俺たちABコンビはその後も街の悪党をつぎつぎに成敗し、Aさんは抜き取ったお金をつぎつぎにあの古びた神社へ喜捨していた。何度か尾行したのだが、その習慣は変わらなかった。
俺は相変わらずオンボロ自転車に乗ってこの街にやって来ては、金属精錬加工工場の脇の空き地に寝かせたまま、ヒーローゴッコを続けていた。
Aさんは俺の自転車通勤を知って、いつしか一緒に帰るようになった。途中までは帰り道が同じだったからだ。その頃、すでに尾行はやめていた。Aさんの行動は判で押したように同じで、何も変化がなかったからだ。

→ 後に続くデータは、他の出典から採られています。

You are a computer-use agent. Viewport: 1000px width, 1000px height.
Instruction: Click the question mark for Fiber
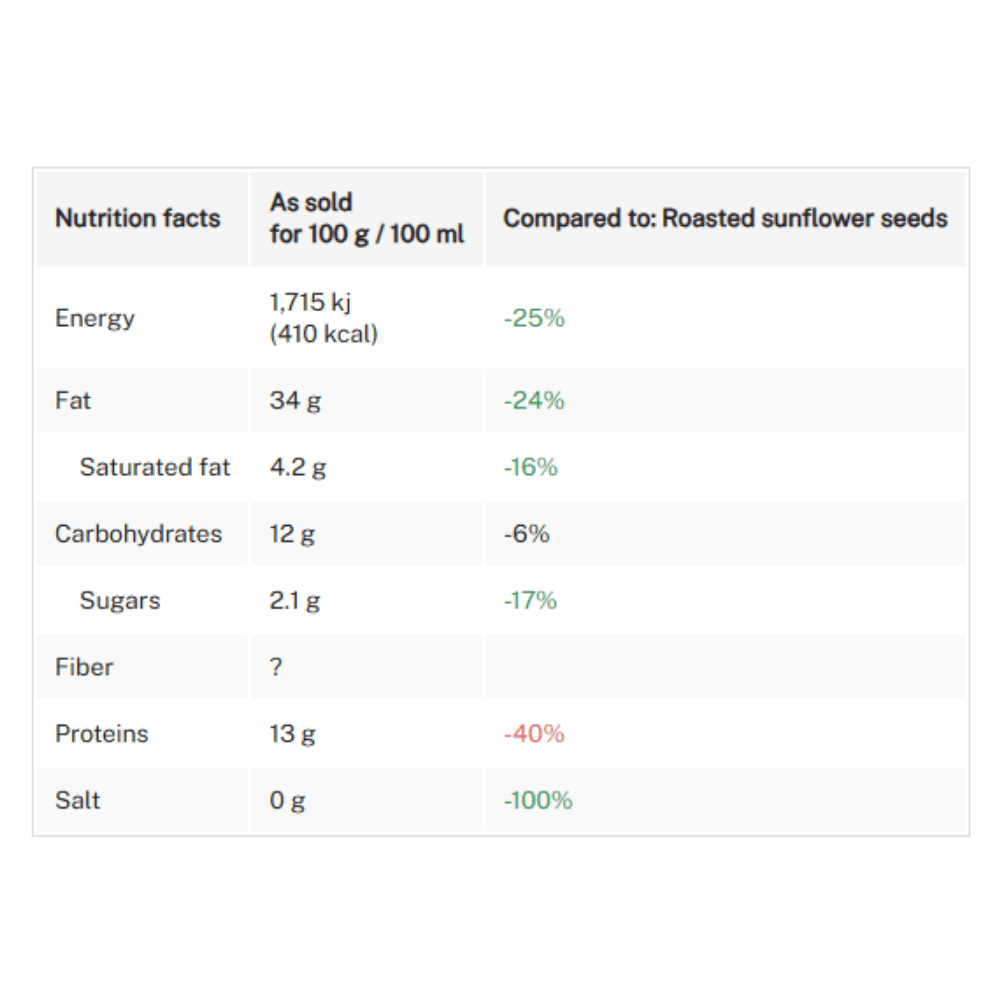point(276,667)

ちゃんと定時にタイムカードを押す地方公務員のようなAさんだった。
ある夜、前から二人の警官が歩いて来た。俺は自転車を押していて、Aさんは並んで歩いていた。俺は手ぶらだったが、Aさんはさっき盗みを働こうとしていた男を投げ飛ばして、ポケットから五千円を抜き取っていた。この時間に警官と会うのは初めてだったため、ヤバいかもしれないと思ったのだが、Aさんはいつもの営業マン丸出しの口調で警官に挨拶をした。
「こりゃどうも、おまわりさん。遅くまでお疲れ様でございます」
満面の笑顔を向けた上に丁寧な口調だ。おまけに身なりはちゃんとしたスーツ姿だ。疑われる理由は何もない。話しかけられた二人の警官は、飲み会帰りのしがないサラリーマンと思ったらしく、軽く会釈をしたまま行ってしまった。
俺たちの最大の武器はこれだ。どう見ても悪党ではなく、ヒョロヒョロと小太りの哀愁が漂うサラリーマンにしか見えないということだ。シルエットを見ると、まるでスターウォーズのロボットコンビだ。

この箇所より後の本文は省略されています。